_Task requirements_: Look over the material for the string "Comercial". Copy every line where it turns up.

_Materials provided_:
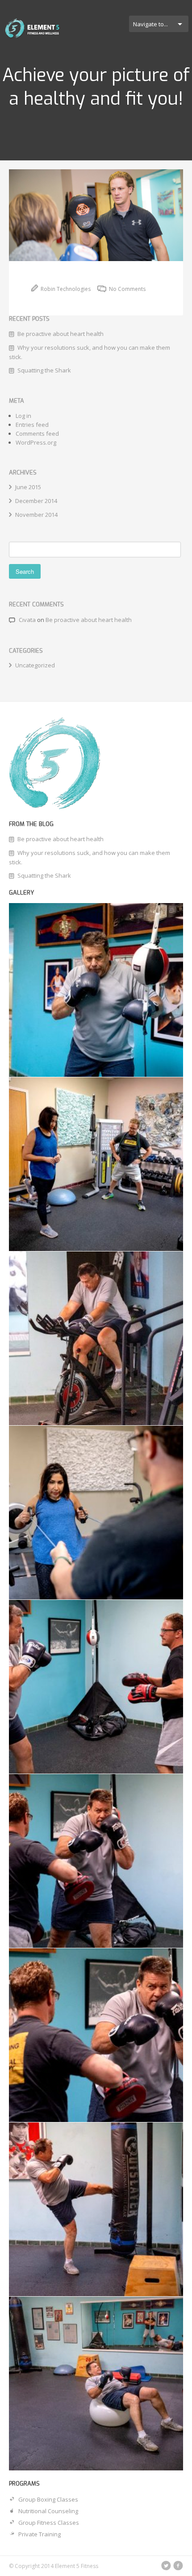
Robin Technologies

* * *

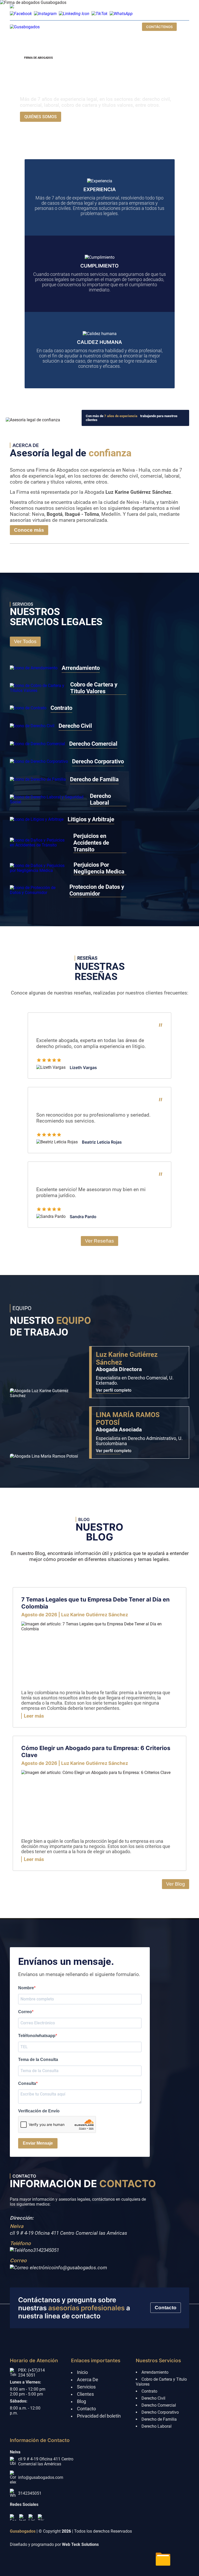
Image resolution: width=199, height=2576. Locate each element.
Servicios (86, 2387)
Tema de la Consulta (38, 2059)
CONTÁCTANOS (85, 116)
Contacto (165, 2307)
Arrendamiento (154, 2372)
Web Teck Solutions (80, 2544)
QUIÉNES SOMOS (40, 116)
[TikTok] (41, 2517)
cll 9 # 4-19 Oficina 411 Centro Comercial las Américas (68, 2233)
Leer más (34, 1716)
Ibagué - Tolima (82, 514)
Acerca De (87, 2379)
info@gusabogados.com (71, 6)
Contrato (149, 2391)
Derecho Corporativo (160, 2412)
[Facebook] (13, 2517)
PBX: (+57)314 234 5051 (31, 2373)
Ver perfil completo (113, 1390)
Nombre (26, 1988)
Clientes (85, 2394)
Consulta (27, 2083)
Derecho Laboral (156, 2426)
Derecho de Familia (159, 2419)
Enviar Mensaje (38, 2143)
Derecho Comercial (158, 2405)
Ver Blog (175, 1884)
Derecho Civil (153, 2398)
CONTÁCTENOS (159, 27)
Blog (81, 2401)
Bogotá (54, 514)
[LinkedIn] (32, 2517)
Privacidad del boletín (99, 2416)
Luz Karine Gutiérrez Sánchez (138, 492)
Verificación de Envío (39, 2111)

_Answer space_:
cll 9 # 4-19 Oficina 411 Centro Comercial las Américas (68, 2233)
Derecho Comercial (158, 2405)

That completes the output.